No entanto, o próprio Putin, em entrevista exibida no canal 24 Росси (Rússia 24 horas) afirmou que as potências capitalistas pós queda do Muro de Berlim poderiam ter visto a Rússia como um aliado, mas nunca o fizeram. Isso acontece devidos aos interesses econômicos em jogo e pela expansão ao Leste como objetivo estratégico que não se encerrou, como foi colocado acima. E também, pela manutenção da unipolaridade e domínio dos EUA. Nesse sentido, a aliança da Rússia com a China e o fortalecimento econômico na Eurásia são inaceitáveis para a Otan.

 

Quem assistiu, neste final de semana, a entrevista do presidente da Otan, Jens Stoltenberg, verifica que não há intenção de recuo por parte dessa Aliança. Mas de seguir usando a Ucrânia como cabeça de ponte para fornecimento de capitais, armamentos, gerando desgaste no governo russo.

 

Instabilidade na fronteira russa e no cenário mundial

 

Desde a crise do petróleo de 1973, é fato que, como ressalta o economista francês François Chesnais, as economias não conseguiram uma acumulação de capital comparada ao período 1945 – 1973.

 

Na impossibilidade, até então, de guerras generalizadas, conflitos localizados foram sustentados pelo governo dos EUA, no marco da construção de sua hegemonia após a queda do muro de Berlim.

 

A instabilidade econômica e, consequentemente, as ações militares, têm sido a marca desse período pós 1973, ainda que descentralizadas, o que leva a questionar novamente o discurso midiático de suposta paz e estabilidade mundial até então.

 

Fato é que agora se aprofunda um conflito de proporções incalculáveis, em torno de um território estratégico para as potências centrais, conflito adormecido desde a segunda guerra mundial.

 

A mídia empresarial foi proativa ou calou-se diante de ações da Otan contra países do terceiro mundo. Legitimou golpes de Estado sob o véu institucional na América Latina.

 

E, agora, fala duro e de forma militante, basta assistir aos apresentadores/as da CNN Brasil gritando pela retaliação à Rússia, o que, na prática, significa a continuidade da guerra, ao invés de um balanço equilibrado de quais pautas estão em jogo.

 

Me parece que o atual crime é incentivar o lançamento de uma população e trabalhadores a uma guerra com molotovs, por interesses que desconhecem.

 


Referências bibliográficas:

  • ARBEX, José. Showrnalismo, a notícia como espetáculo – editora Casa Amarela, 2001.
  • CHESNAIS, François. A Mundialização do Capital.

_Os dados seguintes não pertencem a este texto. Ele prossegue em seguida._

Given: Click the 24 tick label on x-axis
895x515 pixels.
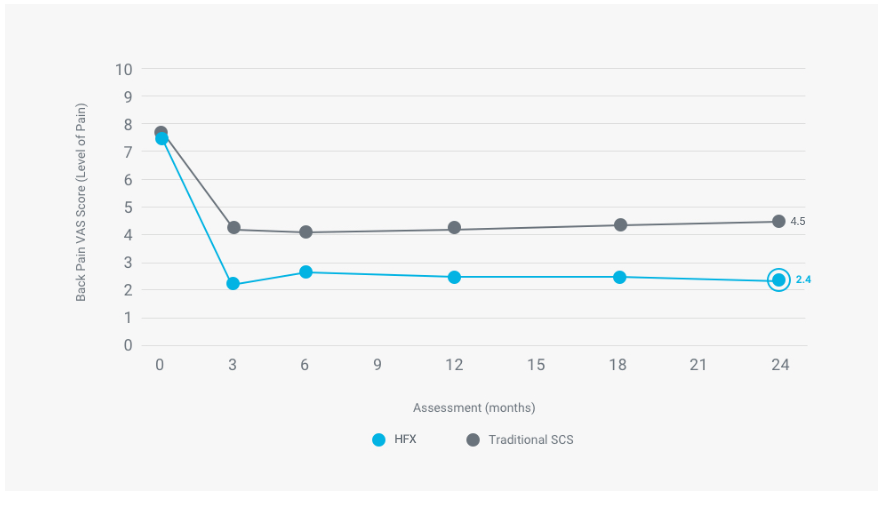Looking at the screenshot, I should 780,365.
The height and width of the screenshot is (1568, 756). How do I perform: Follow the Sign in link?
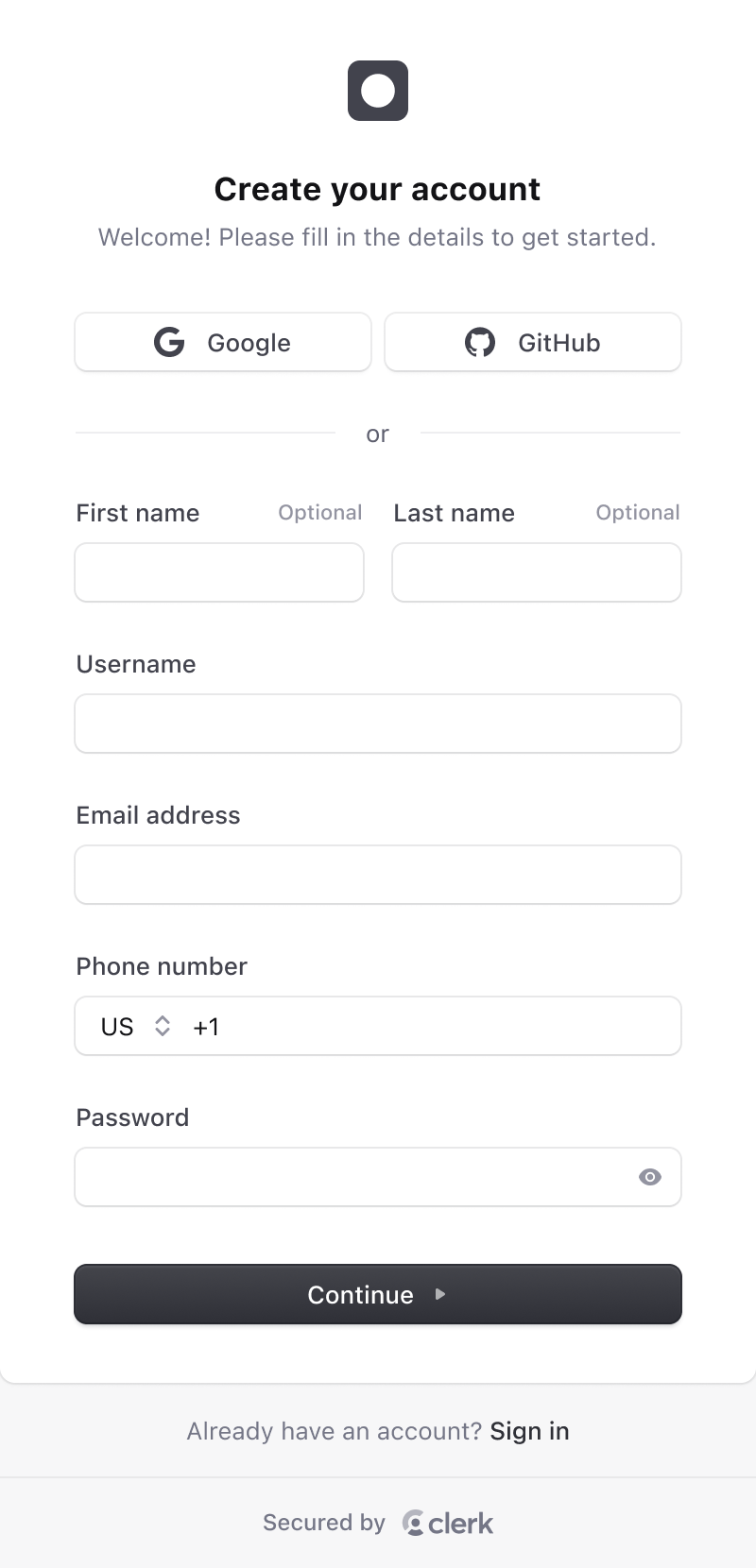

Xamã, 1996.
  • DEUTSCHER, Isaac. Stalin. Uma Biografia Política.
  • HAUG, Wolfgang Fritz. Crítica da Estética da Mercadoria. Unesp, 1997.
  • KORYBKO, Andrew. Guerras Híbridas. Editora Expressão Popular, 2018.
  • LOSURDO, Domenico. “Guerra e Revolução – O mundo após o outubro de 1917”, Boitempo, 2017.
  • SECCO, Lincon. As Guerras Mundiais (ensaio de interpretação histórica). Lutas anticapital, 2020.